In the emerging multipolar landscape, where no single bloc can monopolize territory or resources, war machines flourish. War machines are armed formations that straddle armies, businesses, and political factions: militias, mercenary firms, paramilitaries, insurgent groups, cartels, private security contractors. They thrive where central authority is weak, resources are rich, and multiple powers have interests.
They are not failures of the state system. They are functional alternatives to it. Where regime change would require the costly work of building and maintaining a client state, war machines offer something more flexible: armed actors who can secure resource flows, disrupt rivals’ logistics, terrorize populations into compliance, and provide plausible deniability—all without the overhead of governance.
Eastern Congo set the paradigm. It sits atop cobalt, coltan, and minerals essential to batteries, smartphones, electric vehicles—the hardware of surveillance capitalism and the green transition. The region is far from effective state control, yet crowded with competing actors: neighboring governments, multinational corporations, local elites, peacekeeping forces, NGOs, dozens of armed groups. These war machines tax miners, loot convoys, terrorize villages, cut deals with officials and executives. They are not chaos. They are flexible connectors between global supply chains and local dispossession.
Similar patterns mark the planet’s friction zones. The Sahel: Wagner Group and local militias contest French and American influence over uranium, gold, migration routes. Yemen: Houthis, UAE-backed forces, Saudi operations, Al-Qaeda franchises create permanent crisis that suits multiple parties. Syria: the state barely functions, but Russian bases, Turkish buffer zones, Kurdish autonomy, Iranian proxies, Israeli occupation coexist in competitive equilibrium. Myanmar: military, ethnic armies, and pro-democracy forces contest jade, timber, rare earths, and transit routes—while China arms multiple sides and brokers ceasefires to protect extraction corridors. Latin America: “cartel violence” as screen for competing state and para-state protection rackets—police, military, politicians shaking down traffickers while claiming to fight them.
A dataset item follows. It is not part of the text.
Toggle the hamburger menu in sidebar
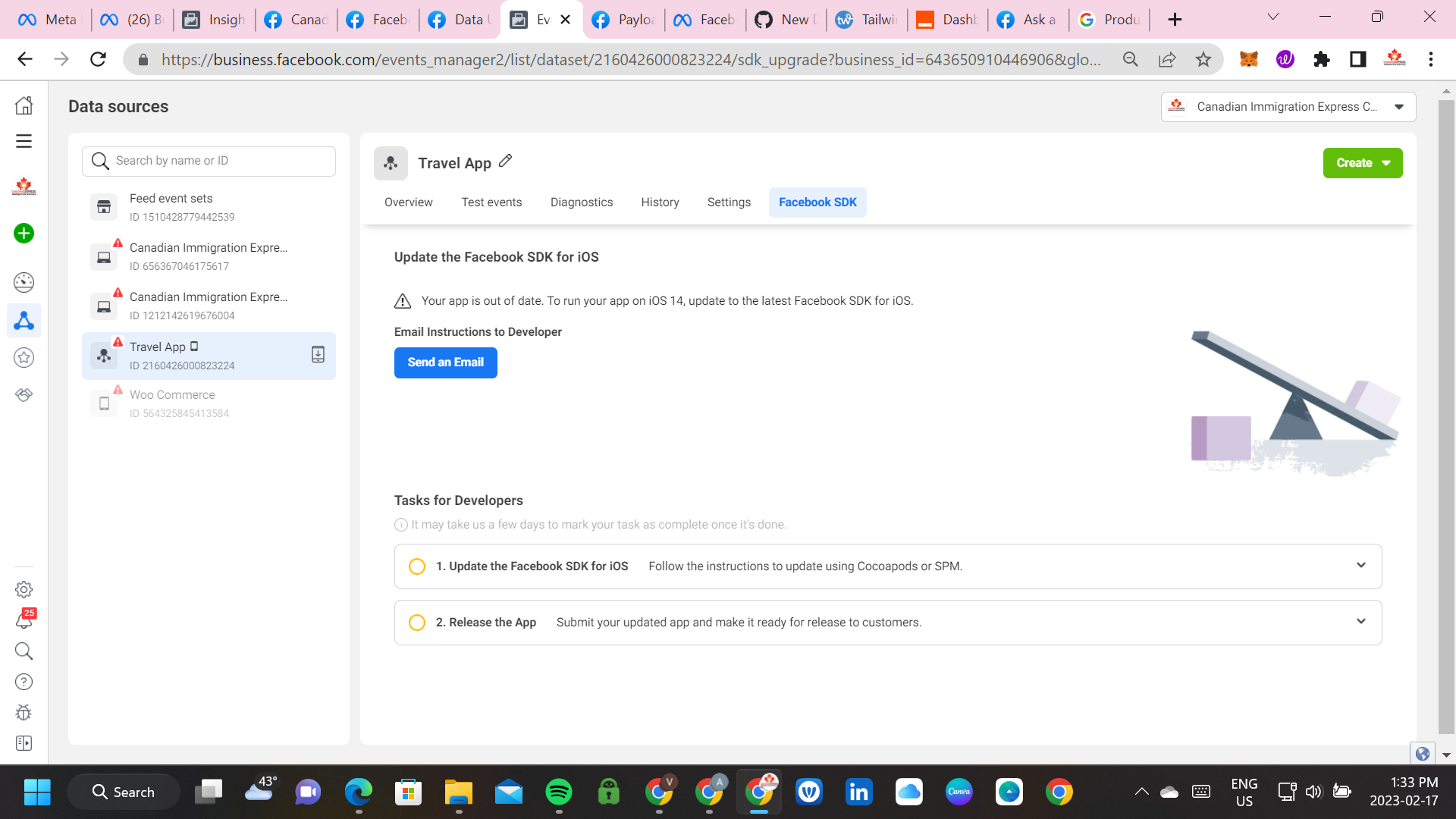 (24, 141)
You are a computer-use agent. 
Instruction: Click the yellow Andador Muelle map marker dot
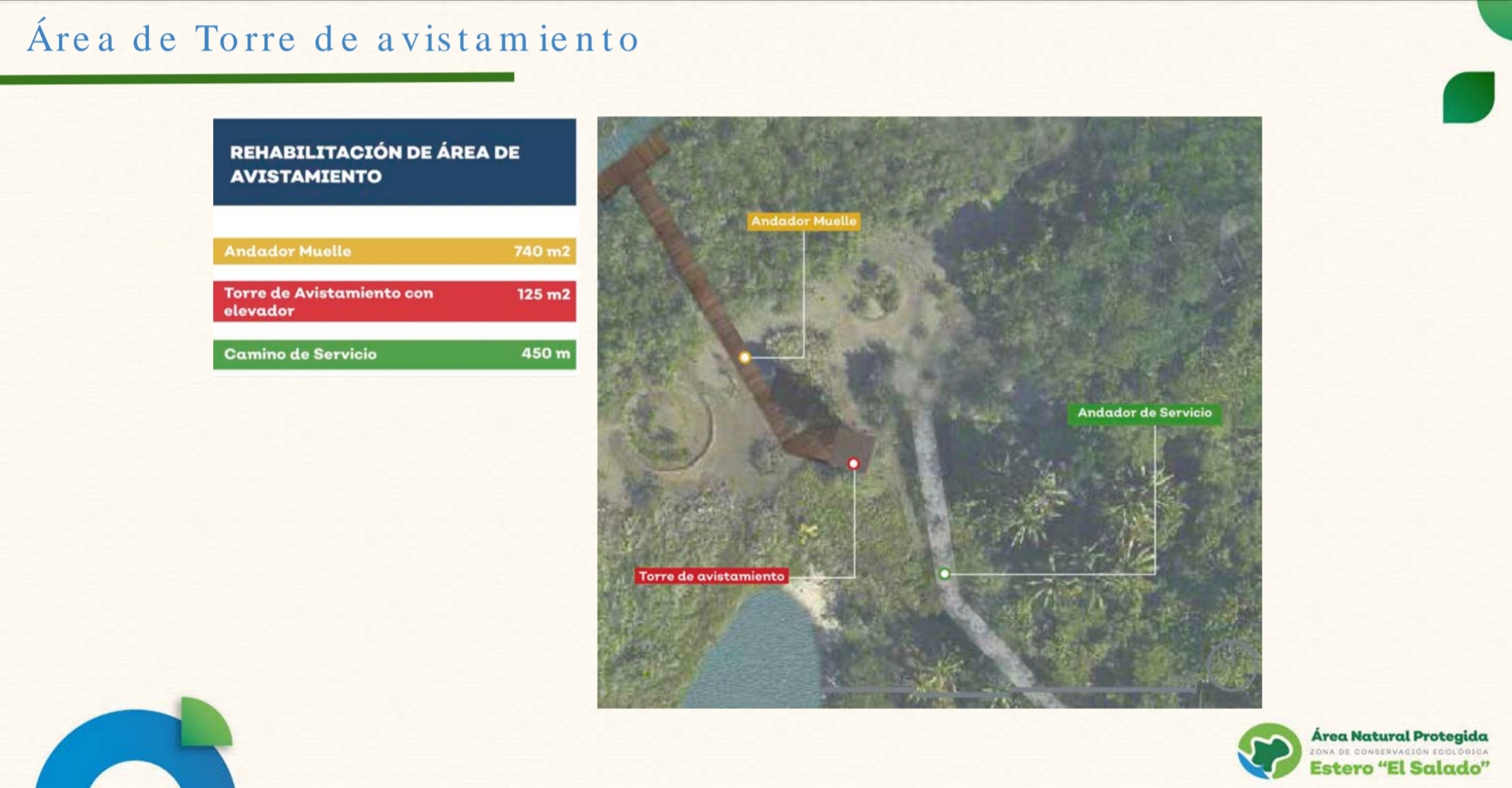point(744,358)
In each place, multiple blocs—United States, Europe, China, Russia, Gulf petro-kingdoms, regional powers—test doctrines, sell weapons, secure access to resources, outsource atrocities. This is what counterinsurgency theorists call competitive control: multiple armed actors competing to be the one who can credibly threaten, protect, or abandon you.
A militia “allows” you to farm in exchange for a cut and a son sent to the bush to learn to fight. The national army secures a road only long enough for a convoy of aid and/or ore to pass. A UN base provides refuge for some while neighboring villages burn. An international NGO distributes food that stabilizes a camp, which stabilizes a front line, which stabilizes a resource corridor.
Each actor produces a local, temporary, conditional order. None needs the others to fail. They coexist because none claims totality. The population learns to read which authority controls which road at which hour, which checkpoint belongs to whom this week, which uniform means extraction and which means worse.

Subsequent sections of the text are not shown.